• [Given data]

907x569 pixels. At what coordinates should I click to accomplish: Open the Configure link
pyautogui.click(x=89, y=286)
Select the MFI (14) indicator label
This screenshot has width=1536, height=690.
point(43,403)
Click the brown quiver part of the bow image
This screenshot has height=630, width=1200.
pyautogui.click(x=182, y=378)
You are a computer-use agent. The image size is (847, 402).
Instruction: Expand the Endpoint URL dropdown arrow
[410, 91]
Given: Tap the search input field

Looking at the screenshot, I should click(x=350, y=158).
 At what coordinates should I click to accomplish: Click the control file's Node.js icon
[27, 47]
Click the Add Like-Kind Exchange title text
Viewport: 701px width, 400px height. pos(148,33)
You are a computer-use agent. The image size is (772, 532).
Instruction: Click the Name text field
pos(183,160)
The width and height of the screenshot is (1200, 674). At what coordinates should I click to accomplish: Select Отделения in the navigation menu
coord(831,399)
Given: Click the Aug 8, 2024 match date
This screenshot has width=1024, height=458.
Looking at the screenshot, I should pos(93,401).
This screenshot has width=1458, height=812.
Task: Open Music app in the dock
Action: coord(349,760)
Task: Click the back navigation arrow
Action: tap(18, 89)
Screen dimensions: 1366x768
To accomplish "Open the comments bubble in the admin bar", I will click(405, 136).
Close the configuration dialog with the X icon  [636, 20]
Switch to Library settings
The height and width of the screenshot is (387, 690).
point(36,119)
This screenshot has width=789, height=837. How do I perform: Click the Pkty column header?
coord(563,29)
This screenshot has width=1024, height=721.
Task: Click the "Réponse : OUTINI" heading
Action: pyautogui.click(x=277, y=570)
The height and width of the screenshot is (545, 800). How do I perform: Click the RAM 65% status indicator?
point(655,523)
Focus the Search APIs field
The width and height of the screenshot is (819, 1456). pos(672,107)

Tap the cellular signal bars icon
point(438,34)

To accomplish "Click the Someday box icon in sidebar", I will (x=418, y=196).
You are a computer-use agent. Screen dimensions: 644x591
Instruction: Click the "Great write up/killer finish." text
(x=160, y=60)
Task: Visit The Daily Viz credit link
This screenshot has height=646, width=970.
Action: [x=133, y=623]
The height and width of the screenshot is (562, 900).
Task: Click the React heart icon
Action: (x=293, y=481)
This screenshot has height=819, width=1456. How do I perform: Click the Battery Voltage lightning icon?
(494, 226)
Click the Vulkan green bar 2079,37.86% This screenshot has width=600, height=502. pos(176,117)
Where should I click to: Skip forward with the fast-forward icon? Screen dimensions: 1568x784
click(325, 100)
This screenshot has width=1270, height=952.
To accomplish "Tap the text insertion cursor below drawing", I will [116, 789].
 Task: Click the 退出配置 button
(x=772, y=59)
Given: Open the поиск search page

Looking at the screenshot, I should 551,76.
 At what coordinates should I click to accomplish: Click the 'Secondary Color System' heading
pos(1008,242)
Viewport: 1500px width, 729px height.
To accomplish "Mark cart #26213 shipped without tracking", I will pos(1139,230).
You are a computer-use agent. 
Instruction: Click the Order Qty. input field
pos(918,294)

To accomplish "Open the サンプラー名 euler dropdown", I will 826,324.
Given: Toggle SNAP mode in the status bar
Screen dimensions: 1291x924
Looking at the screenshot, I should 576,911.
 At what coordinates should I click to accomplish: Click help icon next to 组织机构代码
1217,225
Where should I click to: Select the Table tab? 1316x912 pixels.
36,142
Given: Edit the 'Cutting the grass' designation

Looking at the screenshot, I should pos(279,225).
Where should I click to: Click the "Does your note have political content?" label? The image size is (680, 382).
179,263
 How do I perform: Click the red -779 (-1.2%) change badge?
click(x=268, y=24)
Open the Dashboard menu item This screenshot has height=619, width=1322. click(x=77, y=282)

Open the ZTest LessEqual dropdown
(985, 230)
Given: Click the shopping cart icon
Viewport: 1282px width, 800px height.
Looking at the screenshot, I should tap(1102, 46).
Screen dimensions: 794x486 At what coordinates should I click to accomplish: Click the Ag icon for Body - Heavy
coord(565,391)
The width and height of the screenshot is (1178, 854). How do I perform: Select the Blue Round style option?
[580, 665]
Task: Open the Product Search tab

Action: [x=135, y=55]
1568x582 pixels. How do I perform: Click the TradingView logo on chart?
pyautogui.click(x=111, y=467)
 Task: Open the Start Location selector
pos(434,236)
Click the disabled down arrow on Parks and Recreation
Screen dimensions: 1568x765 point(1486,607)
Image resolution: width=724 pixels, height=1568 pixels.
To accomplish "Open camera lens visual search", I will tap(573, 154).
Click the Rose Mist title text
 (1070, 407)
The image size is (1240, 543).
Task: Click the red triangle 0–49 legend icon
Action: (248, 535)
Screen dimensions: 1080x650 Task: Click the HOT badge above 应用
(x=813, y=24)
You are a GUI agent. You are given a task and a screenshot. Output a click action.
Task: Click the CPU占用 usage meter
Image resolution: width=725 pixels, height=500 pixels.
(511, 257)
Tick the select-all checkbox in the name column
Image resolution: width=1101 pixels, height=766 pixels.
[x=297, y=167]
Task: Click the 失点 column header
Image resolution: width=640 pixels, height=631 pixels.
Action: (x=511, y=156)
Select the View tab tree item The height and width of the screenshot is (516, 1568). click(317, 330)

• [Problem details]
Would you copy every line of the entries that includes the word "item"?

• [Response area]
Open the Dashboard menu item This screenshot has height=619, width=1322. click(x=77, y=282)
Select the View tab tree item The height and width of the screenshot is (516, 1568). click(317, 330)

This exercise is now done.